The speaker is not alone here, but she is sometimes separate. In “Unlucky,” for example, she writes of herself as “wanting to help, not able to help.”

The next two sections continue, in large part, the ideas of separation, of being orphaned in various ways. We find poems about the speaker’s parents in both sections, and about the poet Jane Cooper just before her death in two poems in the second section. Many of the other poems in these two sections center, in some fashion, on gender and family. Sometimes it’s bittersweet, as in “You Can Tell,” when the speaker meets a woman on the street who tells her fortune all too accurately. “I take my hand home, and my instant of believing,” the speaker says in the last stanza. “Okay, no kids, but I’m / going to live till I’m 80. And how / do you know I’m a woman? You can tell / by the way I’m smiling.” Other times, as in “Tributary,” there is nothing but the ache. The final line, set within dashes, in its own isolated stanza reads: “—I will leave this earth unblooded, blood related to no one—“

After the loss and loneliness of the second and third section, the book shifts rather dramatically into a fourth section of praise poems to six female poets, composed from a Google Books list of frequently used words in each poet’s work. The praise poems possess different styles, fitting to each poet: June Jordan, Muriel Rukeyser, Jane Cooper, Edith Sitwell, Emily Dickinson, and Levi herself. The inclusion of the writer in this list feels aspirational rather than arrogant, and the section as a whole reads as a celebration of women writers and as a way of finding a connection that goes beyond blood. The Jordan poem ends, “Walk through the walls. Be a woman, be women.” And Rukeyser’s poem concludes with the line, “Trees are turning into voices, waking women into waves.” This is by far the most cohesive section of the book and would’ve provided a lovely sense of closure had it been the final one.

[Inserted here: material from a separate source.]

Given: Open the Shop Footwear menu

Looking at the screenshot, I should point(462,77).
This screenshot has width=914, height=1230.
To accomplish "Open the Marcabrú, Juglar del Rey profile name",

The book doesn’t end there, however, but continues on to a numbered multi-part poem called “lo yang,” after the gate at which Lao Tzu wrote The Tao. In both subject and style, this section seems almost to be part of a different book, which is not to say that the writing is less accomplished, simply that it didn’t seem fully connected to the rest of the book.

Overall, Orphan is a collection of strong poems, of honest emotion, and in spite of its title and the loneliness that’s present in many places, it is a collection that sings.